COOPER: And it's so - it actually ended up not being boring because when she became president, Liberia had $4.7 billion in debt. It was apocalyptic. There was no electricity, no running water. The country was literally in tatters. One of the reasons why I say the smartest thing that Liberians collectively ever did was to elect her president is there is no other Liberian who is remotely capable of getting that debt forgiven like she was.

This is a woman who worked for the IMF, for the World Bank, for Citibank. She was a global banking bureaucrat. She worked for the United Nations. She knew how to play one international banking institution against the other. And that was a Herculean task, and she was able to do it in a way that no - certainly the football player who she beat for president in 2005 could never have gotten that done.

MARTIN: On the other hand, she's been criticized for nepotism, giving her son's high-level government positions. How does she respond to those criticisms?

COOPER: Well, those are all completely apt and real and true criticisms, and she deserves them. Corruption in Liberia is still endemic. It is a part of life in Liberia. She has not done enough to crackdown on that. She fires officials who are corrupt, but she doesn't prosecute them. Nepotism - she's pushed her sons and her defense of that, which I don't think is much of a defense, is that she trusts them. She's very good at taking criticism because we now have freedom of speech and freedom of press in Liberia to an extent that we've never had before. And you don't have political dissidents being thrown in jail whenever they complain about the government. So Liberians have taken to this with delight.

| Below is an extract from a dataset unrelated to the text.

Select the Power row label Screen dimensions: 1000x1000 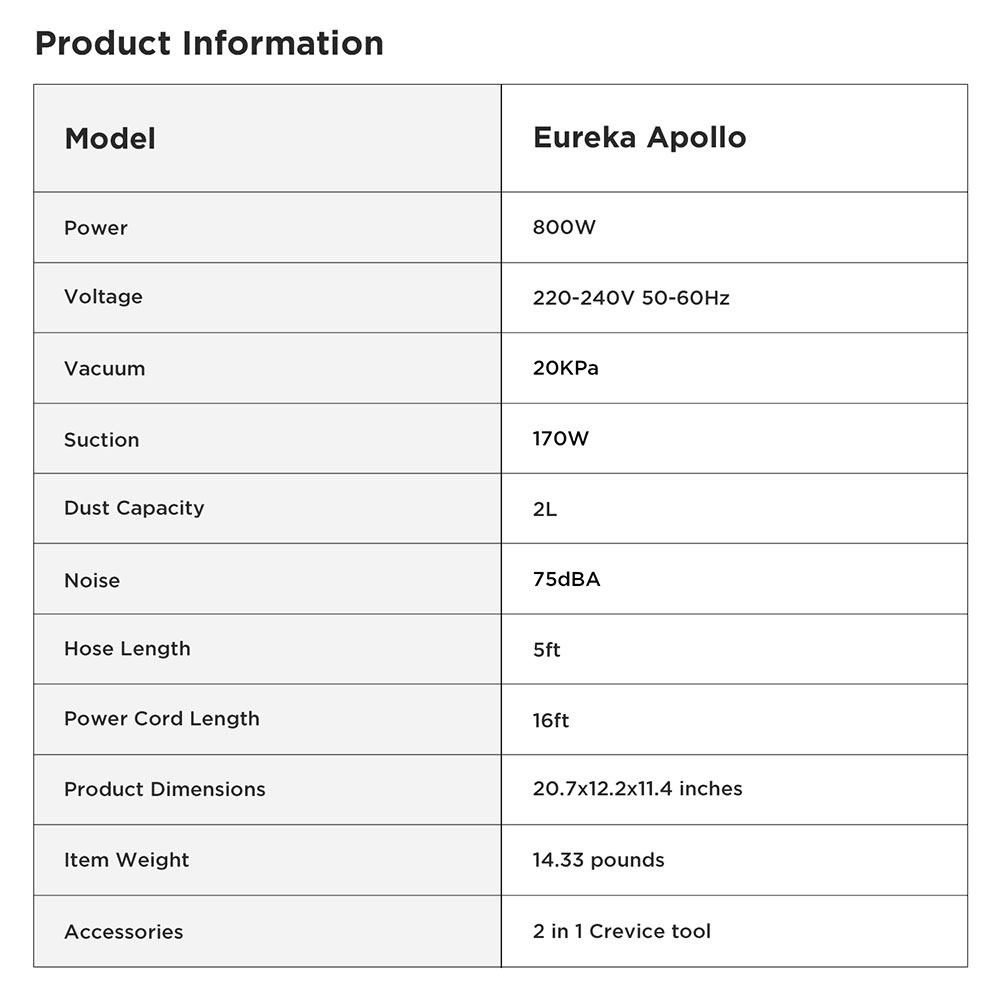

MARTIN: What do you want the world to know about her that they perhaps do not know?

COOPER: I think Ellen Johnson Sirleaf is representative of African women everywhere who carry that continent on their backs, the women who are out in the fields while the men are out fighting and at war who are tending the fields and who are making market and who are being attacked all over the place and having the babies of their rapists and going back to the market stalls and tending - the economy of this entire continent I think is carried on the backs of these women. Ellen Johnson Sirleaf is a representative of that, and what she stands for, I think, is the realization of these women that they can turn their economic power and their economic drive into political power.

MARTIN: Helene Cooper's latest book is "Madame President: The Extraordinary Journey Of Ellen Johnson Sirleaf." She's also the Pentagon correspondent for The New York Times and a Pulitzer Prize winner. And she was nice enough to stop by our studios in Washington, D.C. Helene Cooper, thanks so much for speaking with us.

COOPER: Thanks for having me, Michel.